**TASK STATEMENT:**
Copy precisely the first line of the material below and every later line, stopping with the line that contains "Прийняти (105, 2477)".

**DATA TO USE:**
__________
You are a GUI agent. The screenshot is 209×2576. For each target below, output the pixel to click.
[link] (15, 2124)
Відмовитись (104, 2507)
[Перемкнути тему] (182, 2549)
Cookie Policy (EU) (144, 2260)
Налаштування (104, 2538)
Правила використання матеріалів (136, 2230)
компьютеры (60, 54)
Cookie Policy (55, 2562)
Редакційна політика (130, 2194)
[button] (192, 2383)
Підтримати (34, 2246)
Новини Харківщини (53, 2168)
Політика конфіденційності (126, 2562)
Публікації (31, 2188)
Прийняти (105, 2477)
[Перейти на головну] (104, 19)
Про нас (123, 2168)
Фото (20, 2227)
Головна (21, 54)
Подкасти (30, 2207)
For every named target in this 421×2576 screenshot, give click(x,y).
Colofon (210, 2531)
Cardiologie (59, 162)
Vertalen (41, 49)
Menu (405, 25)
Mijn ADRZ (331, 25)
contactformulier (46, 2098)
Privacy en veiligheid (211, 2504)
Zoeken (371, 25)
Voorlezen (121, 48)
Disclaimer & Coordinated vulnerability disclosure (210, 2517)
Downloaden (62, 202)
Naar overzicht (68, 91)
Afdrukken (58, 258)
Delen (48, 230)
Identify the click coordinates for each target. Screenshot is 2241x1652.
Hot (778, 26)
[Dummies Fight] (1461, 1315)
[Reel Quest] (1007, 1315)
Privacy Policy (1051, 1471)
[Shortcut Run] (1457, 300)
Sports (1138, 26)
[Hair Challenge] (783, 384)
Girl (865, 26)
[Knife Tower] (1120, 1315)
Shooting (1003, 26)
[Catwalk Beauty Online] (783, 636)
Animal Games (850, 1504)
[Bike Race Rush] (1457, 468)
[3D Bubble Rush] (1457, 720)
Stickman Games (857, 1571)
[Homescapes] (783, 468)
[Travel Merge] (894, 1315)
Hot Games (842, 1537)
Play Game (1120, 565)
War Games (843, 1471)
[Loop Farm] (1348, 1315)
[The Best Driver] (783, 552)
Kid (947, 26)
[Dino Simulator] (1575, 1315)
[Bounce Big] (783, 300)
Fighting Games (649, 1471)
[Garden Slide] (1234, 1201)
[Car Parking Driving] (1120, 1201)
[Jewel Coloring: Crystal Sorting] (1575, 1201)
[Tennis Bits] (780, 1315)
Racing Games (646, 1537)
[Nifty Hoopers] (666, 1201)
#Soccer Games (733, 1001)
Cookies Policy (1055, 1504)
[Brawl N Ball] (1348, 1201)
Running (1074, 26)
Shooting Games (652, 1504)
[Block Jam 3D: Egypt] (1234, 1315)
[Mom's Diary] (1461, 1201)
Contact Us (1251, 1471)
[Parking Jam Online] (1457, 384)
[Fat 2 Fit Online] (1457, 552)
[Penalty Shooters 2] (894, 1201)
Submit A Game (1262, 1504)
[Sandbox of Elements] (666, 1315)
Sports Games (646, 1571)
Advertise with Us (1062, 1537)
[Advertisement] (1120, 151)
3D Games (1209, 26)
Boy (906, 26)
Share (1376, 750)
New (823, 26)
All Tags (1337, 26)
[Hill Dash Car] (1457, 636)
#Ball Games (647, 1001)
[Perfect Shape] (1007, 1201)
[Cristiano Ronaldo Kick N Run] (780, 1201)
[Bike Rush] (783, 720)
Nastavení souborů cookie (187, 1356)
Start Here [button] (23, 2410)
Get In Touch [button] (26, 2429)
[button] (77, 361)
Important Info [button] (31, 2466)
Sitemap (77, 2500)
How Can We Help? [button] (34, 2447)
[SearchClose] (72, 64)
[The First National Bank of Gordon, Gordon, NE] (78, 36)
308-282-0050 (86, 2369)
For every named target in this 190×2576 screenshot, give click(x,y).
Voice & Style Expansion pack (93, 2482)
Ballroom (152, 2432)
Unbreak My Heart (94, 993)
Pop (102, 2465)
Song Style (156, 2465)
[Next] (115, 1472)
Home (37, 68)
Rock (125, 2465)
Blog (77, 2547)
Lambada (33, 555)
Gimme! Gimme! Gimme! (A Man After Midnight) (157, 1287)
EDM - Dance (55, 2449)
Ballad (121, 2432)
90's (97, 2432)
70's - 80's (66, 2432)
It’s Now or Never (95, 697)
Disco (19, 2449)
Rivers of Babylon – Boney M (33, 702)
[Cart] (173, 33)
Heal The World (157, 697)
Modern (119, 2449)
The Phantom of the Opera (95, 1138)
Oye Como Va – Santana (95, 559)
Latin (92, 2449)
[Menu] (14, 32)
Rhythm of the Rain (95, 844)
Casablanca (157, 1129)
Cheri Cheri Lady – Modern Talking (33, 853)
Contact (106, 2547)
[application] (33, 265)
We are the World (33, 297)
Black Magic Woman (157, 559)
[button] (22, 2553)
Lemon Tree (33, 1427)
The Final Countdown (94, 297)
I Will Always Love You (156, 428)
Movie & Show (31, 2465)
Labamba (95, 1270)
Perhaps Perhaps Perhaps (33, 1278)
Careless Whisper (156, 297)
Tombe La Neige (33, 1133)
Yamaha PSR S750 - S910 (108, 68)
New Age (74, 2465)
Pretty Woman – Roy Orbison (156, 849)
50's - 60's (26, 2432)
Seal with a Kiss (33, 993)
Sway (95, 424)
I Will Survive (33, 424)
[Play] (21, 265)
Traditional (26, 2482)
__________
**RESULT OF THIS EXERCISE:**
You are a GUI agent. The screenshot is 209×2576. For each target below, output the pixel to click.
[link] (15, 2124)
Відмовитись (104, 2507)
[Перемкнути тему] (182, 2549)
Cookie Policy (EU) (144, 2260)
Налаштування (104, 2538)
Правила використання матеріалів (136, 2230)
компьютеры (60, 54)
Cookie Policy (55, 2562)
Редакційна політика (130, 2194)
[button] (192, 2383)
Підтримати (34, 2246)
Новини Харківщини (53, 2168)
Політика конфіденційності (126, 2562)
Публікації (31, 2188)
Прийняти (105, 2477)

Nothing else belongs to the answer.